Challenges Arise Against Pending Department of Labor Fiduciary Rule
Published on by Joe Conover in Benefit Plan Audits, Construction, Firm News, Health Care, Manufacturing, Not-for-Profit, Wholesale / Distribution
On April 6, 2016, the Department of Labor introduced a new rule extending and strengthening its existing definition of a fiduciary. Previously, while many financial advisors such as Certified Financial Planners and Registered Investment Advisors were subject to these fiduciary standards, brokers and insurance agents were exempt. Rather, they abided by the “suitability standard,” which allowed firms to make investment recommendations that were suitable for their clients, but not necessarily the best investment option based on the clients’ unique needs and goals. This updated “fiduciary rule” requires financial advisors to act solely in the interest of their clients by putting their clients’ best interest ahead of the advisors’ profits. Under the DOL’s revised ruling, all financial professionals offering investment advice for retirement accounts will need to meet this fiduciary standard.
The ruling now prohibits financial advisors and institutions from receiving commission-based compensation, unless the advisor or institution adheres to the “Best Interest Contract Exemption.” In order to meet this exemption, the financial professional or institution must now acknowledge its fiduciary status for itself and its advisors and must make prudent investment advice for the client by avoiding misleading statements and receiving no more than reasonable compensation. Furthermore, policies and procedures must be in place at the institution to mitigate the impact of conflicts of interest and extensive disclosures must be made concerning conflicts of interest and the cost of the institution’s advice.
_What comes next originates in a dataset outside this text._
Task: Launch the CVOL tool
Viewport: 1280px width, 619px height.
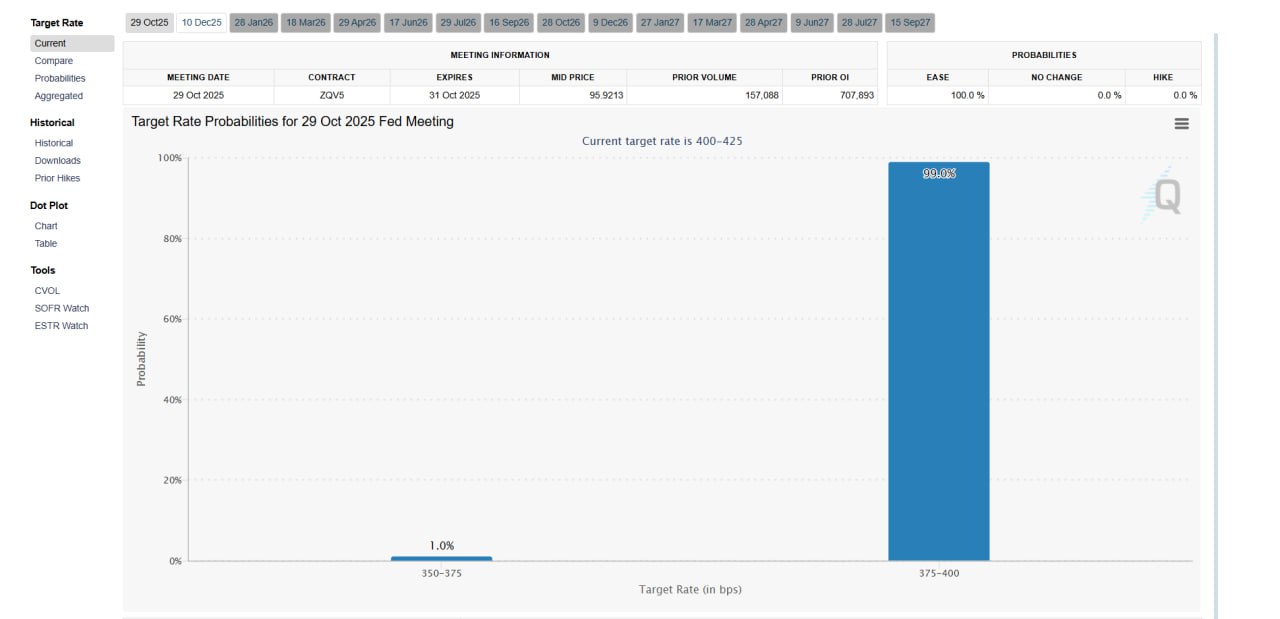Action: click(x=47, y=291)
Many in the financial industry argue that the compliance costs and legal paperwork associated with this new rule will make financial advice more expensive. These arguments have manifested in several noticeable ways. First, American International Group and MetLife sold their brokerage business amid concerns of increasing compliance and liability costs. Second, in late April, the U.S. House of Representatives passed legislation to block the new rule. Most recently, on June 1st, constituents within the financial services industry, including the U.S. Chamber of Commerce and Financial Services Institute, filed a lawsuit against Thomas Perez (Secretary of Labor) and the United States Department of Labor. In the complaint filed, the plaintiffs allege, amongst other things, that the Department of Labor “disregarded the regulatory framework established by Congress, exceed its authority, and assumed for itself regulatory power that is vested in the Securities and Exchange Commission in ways that will harm retirement savers”. In a statement issued by the plaintiffs’ Chief Executive Officers, the group argues that the new regulations “will make saving for retirement more difficult”, “will unfortunately restrict their (savers) access to affordable retirement advice and limit their options for savings” and “will shackle Main Street financial advisors with extensive new requirements and constant liability, forcing them to limit the options and guidance they provide to retirement savers.”
The final resolution to these challenges remains to be seen; however, pending some successful outcome, sweeping change to the regulatory landscape of retirement accounts will arrive in April 2017.